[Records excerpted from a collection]
[Start of Attachment]
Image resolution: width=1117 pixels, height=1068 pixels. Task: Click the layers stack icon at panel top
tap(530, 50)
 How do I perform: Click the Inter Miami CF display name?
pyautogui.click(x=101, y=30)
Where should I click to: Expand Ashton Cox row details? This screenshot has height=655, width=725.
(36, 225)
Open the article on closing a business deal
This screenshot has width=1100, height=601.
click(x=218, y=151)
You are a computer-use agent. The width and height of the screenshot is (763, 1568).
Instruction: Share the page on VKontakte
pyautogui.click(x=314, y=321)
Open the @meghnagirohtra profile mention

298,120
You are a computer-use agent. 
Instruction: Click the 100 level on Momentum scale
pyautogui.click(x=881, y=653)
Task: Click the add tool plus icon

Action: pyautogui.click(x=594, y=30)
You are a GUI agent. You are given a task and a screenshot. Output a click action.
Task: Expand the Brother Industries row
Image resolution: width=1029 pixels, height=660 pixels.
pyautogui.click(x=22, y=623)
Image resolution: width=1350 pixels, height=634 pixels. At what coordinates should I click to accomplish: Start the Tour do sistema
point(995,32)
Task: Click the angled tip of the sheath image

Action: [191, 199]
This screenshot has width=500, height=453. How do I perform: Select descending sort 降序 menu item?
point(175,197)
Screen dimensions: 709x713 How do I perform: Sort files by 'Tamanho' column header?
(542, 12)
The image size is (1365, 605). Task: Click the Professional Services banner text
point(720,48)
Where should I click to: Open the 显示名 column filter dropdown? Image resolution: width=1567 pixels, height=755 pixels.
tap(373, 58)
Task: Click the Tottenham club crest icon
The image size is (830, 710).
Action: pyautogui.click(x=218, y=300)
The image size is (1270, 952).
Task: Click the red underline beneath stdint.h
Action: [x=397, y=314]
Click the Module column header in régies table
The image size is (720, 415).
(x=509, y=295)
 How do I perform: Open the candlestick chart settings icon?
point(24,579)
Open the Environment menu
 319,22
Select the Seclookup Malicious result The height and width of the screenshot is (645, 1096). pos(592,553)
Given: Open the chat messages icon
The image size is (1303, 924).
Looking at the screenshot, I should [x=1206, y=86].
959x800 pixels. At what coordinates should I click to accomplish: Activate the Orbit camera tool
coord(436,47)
[End of Attachment]
TO DO: Which lines in the records above include the word "agent"? Copy them out.

ANSWER TO THE EXERCISE:
You are a computer-use agent. The width and height of the screenshot is (763, 1568).
You are a computer-use agent. 
You are a GUI agent. You are given a task and a screenshot. Output a click action.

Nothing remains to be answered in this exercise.